Exercise goal: Once the line containing "Click the divider" is located in the records below, repeat it and all lines that follow it exactly, leaving out any picture.
┄┄┄┄┄┄
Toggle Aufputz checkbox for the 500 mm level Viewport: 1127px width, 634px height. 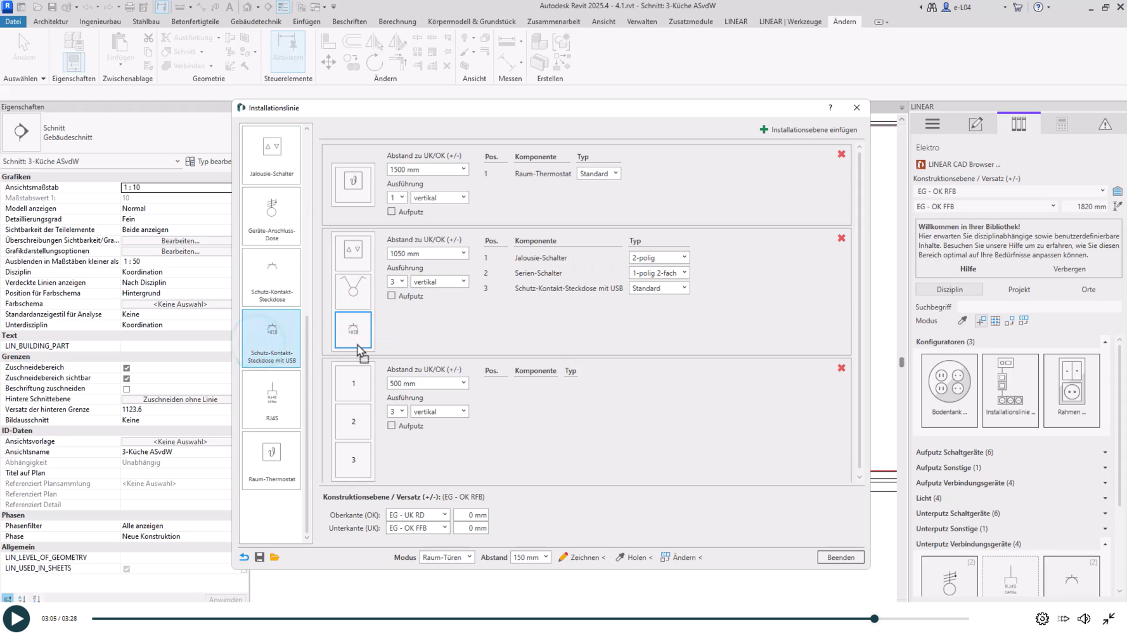[x=392, y=425]
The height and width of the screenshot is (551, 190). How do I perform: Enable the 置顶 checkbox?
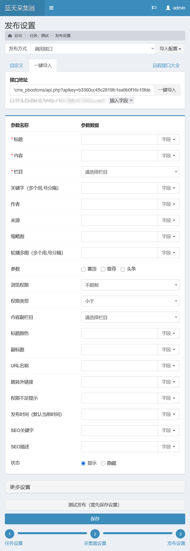point(83,269)
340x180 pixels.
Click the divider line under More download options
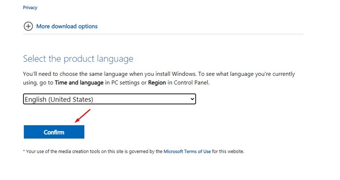pos(163,34)
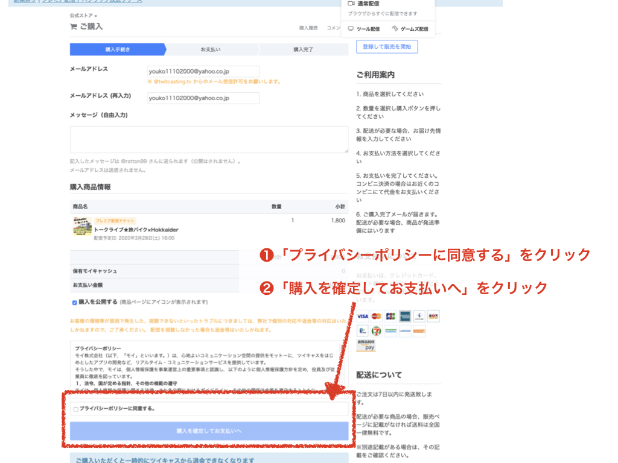Click 登録して販売を開始 button
This screenshot has width=618, height=463.
tap(387, 46)
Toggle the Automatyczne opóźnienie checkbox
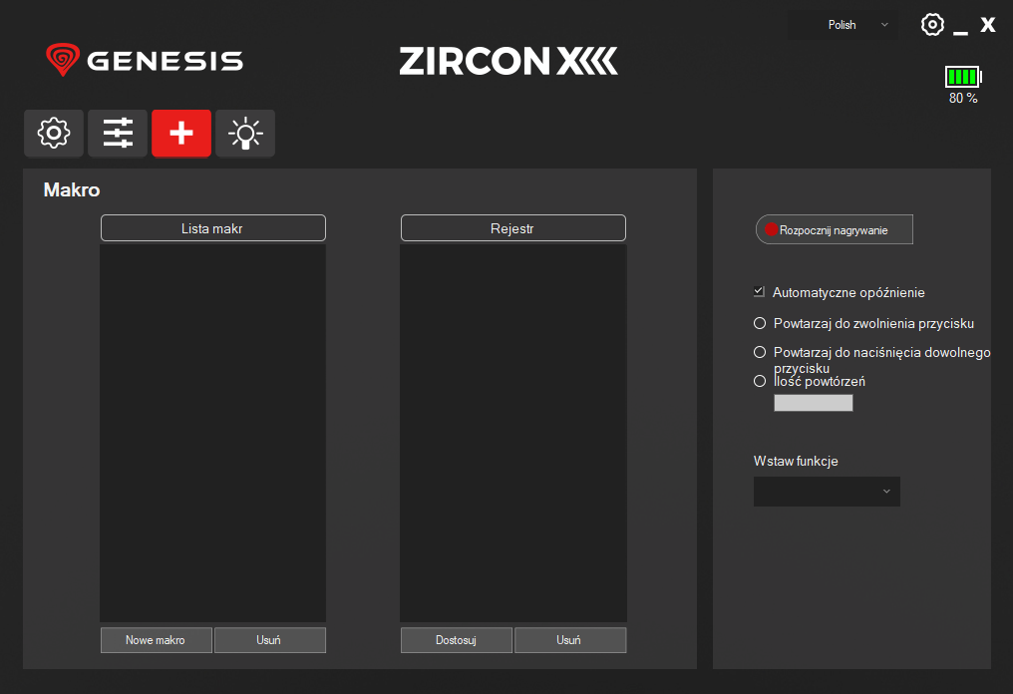The height and width of the screenshot is (694, 1013). pos(759,291)
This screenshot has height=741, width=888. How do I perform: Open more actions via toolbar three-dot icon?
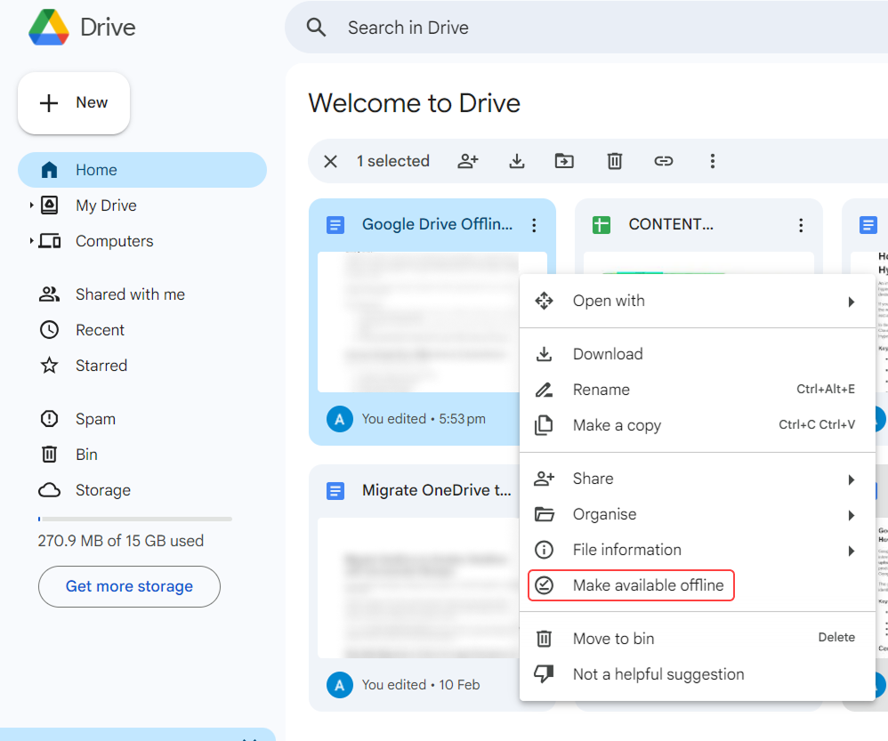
┄┄┄┄┄┄
Answer:
Click the divider line under More download options
pos(163,34)
Click 登録して販売を開始 button
This screenshot has width=618, height=463.
tap(387, 46)
Toggle the Automatyczne opóźnienie checkbox
The height and width of the screenshot is (694, 1013). pos(759,291)
This screenshot has height=741, width=888. How do I perform: Open more actions via toolbar three-dot icon?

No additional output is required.